Here you can see 2 day old post warning about the danger of not using email/captcha verification:
https://lemmy.ml/post/1345031
And here are stats of lemmy platform where it shows that we gained 200 000 lemmy users in 2 days:
https://lemmy.fediverse.observer/dailystats
Another tracking site with the same explosion in users: https://the-federation.info/platform/73
What do you think? Is it some sort of a bug or do people run bot farms?
Edit2: It's been now 3 days and we went from 150 000 user accounts 3 days ago to 700 000 user accounts today making it 550 000+ bot accounts and counting. Almost 80% accounts on lemmy are now bots and it may end up being an very serious issue for lemmy platform once they become active.

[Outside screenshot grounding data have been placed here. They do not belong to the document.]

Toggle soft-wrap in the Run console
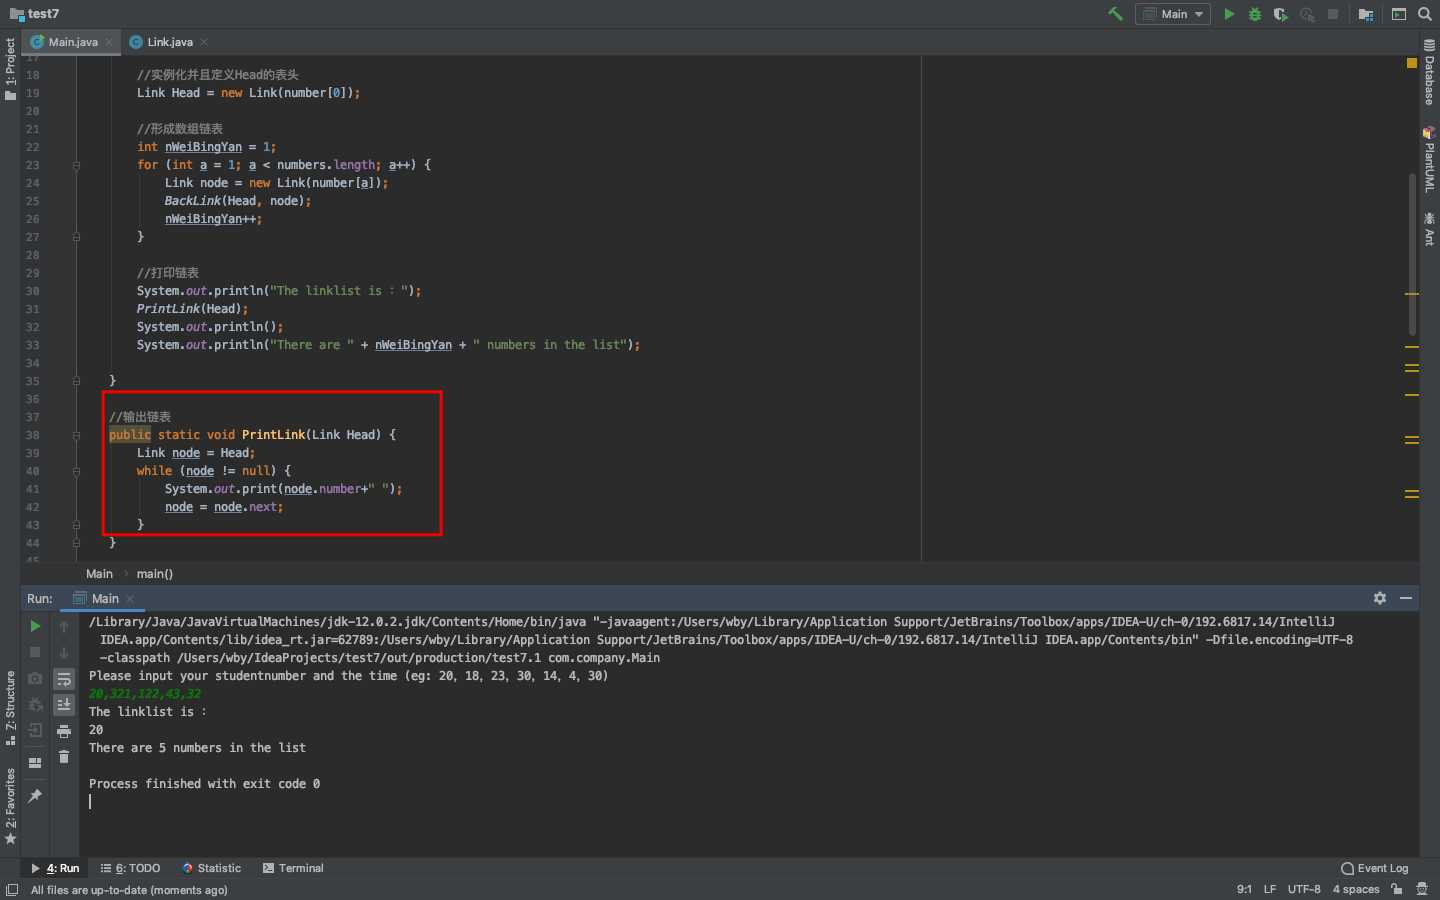 point(64,679)
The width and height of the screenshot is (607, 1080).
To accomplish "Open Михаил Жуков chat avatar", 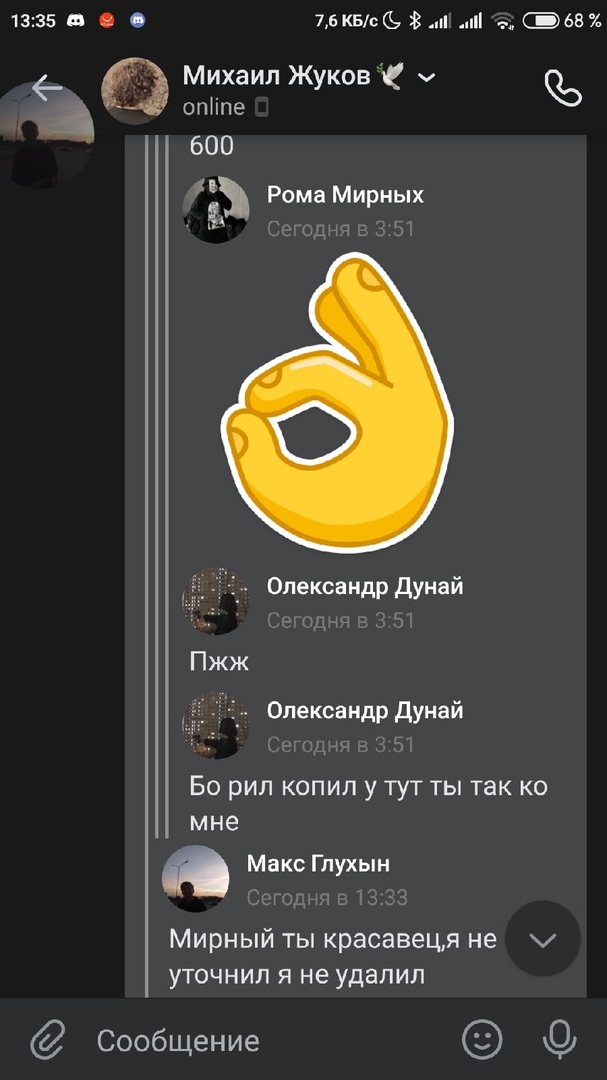I will [135, 91].
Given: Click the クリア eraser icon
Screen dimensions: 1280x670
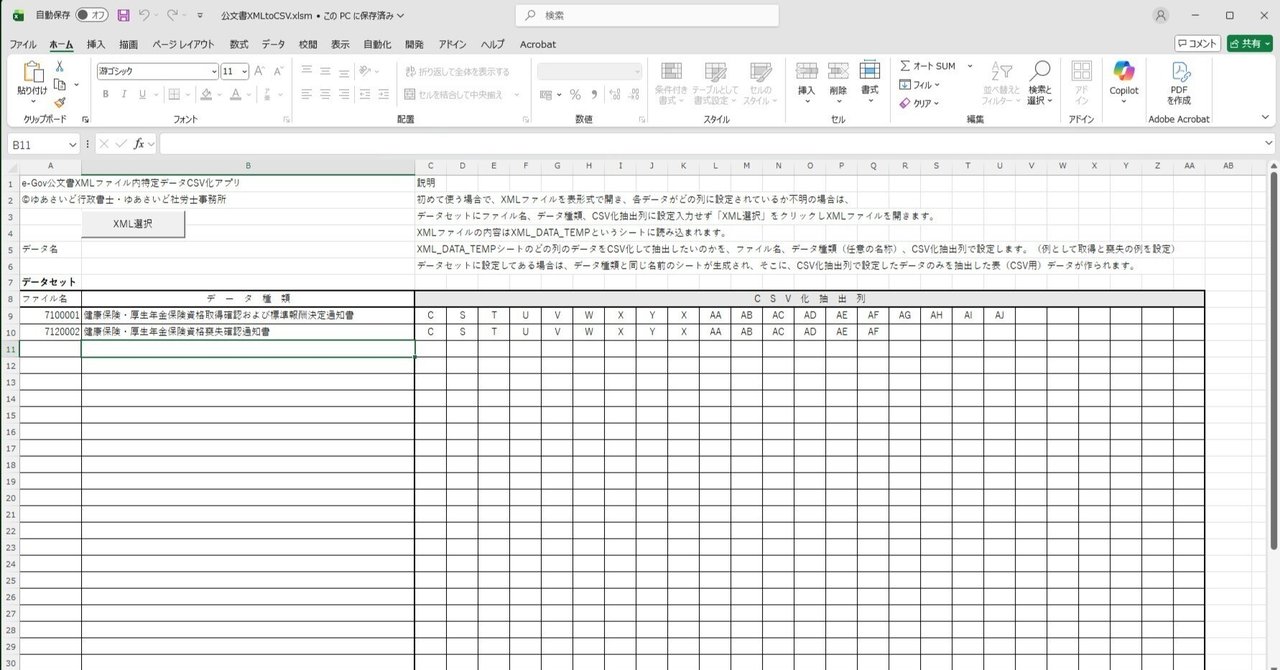Looking at the screenshot, I should [905, 102].
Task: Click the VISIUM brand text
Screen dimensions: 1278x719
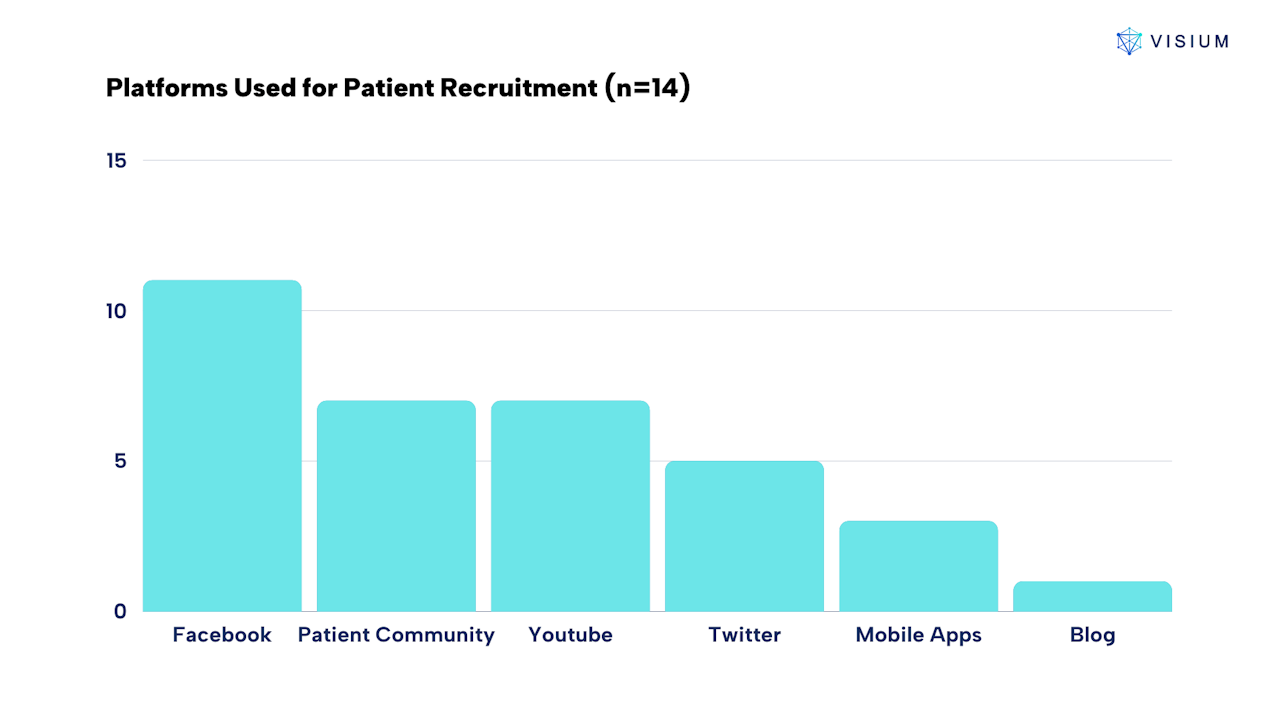Action: (1189, 41)
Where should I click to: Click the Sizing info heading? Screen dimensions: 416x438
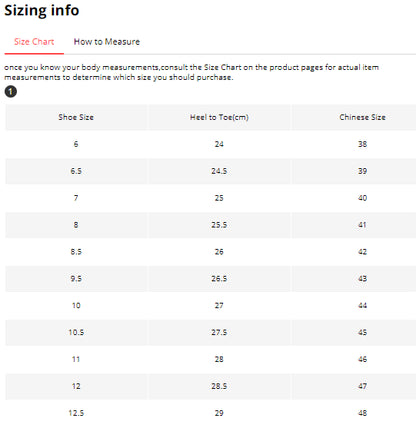42,11
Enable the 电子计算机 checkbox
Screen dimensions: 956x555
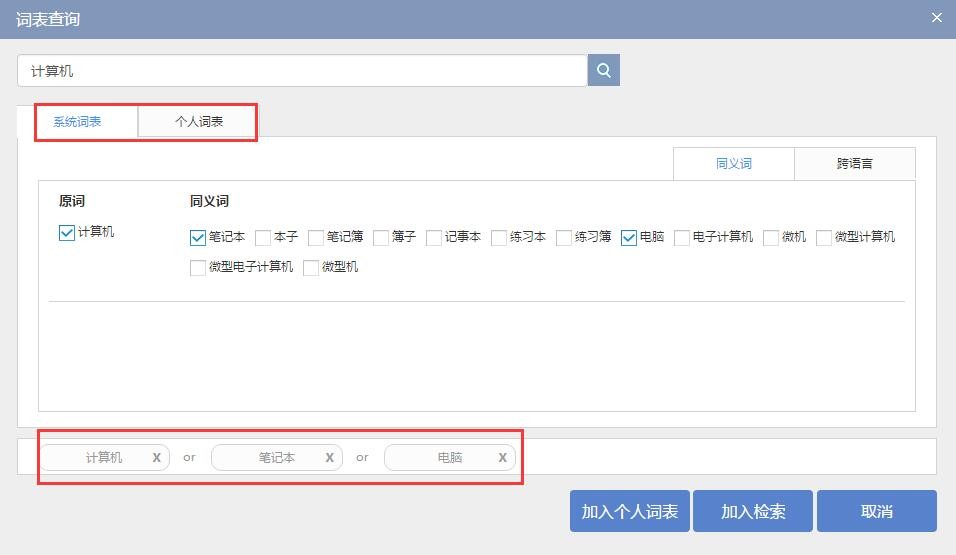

Edit3: It's now 4th day of the attack and the amount of accounts on lemmy has almost reached 1 200 000. Almost 90% of total userbase are now bots.
Edit 3.1: my numbers are outdated, there are currently 1 700 000 accounts which makes it even worse: https://fedidb.org/software/lemmy
It seems almost certain that there are farms creating these accounts - but why? The sheer volume of them is going to make them easy to identify and delete, and if the admins of the instances don't delete them the instances will be defederated in short order.
I fail to see any value to having 1 million+ bot accounts. What are we missing?
I dunno, between no rate limiting and no bot mitigation, you could create them pretty fast with a single machine running parallel requests.
But the question "why" strands. 200 upvotes will get you on the front page at the moment. Why not stop there, why make your bot accounts so conspicuous that they are basically garenteed to get deleted?
Because it's easy. Someone is just testing some basic tools, to which they can add countermeasures later.
Testing, I'd guess. Experimenting with hardware configurations, software configurations, bot configurations. Testing rate limits, looking for exploits, etc.
We can tell when they pile 1 million bots onto 5 servers all at once. Will we tell when they pile 100,000 across 10 servers over the span of a month?
They've just spoon fed us the data to help us identify them, and given us incentive to do so too. It just seems counter productive.
They've just spoon-fed us the data to help us identify a very particular type of attack. They don't need to use that type. They just need to know the ins and outs of the software.
Is it a benign "attack" to point out the weakness to get enough attention that it gets fixed?
The attack started after someone made a post waring about how easy it is to do so they are not losing anything here.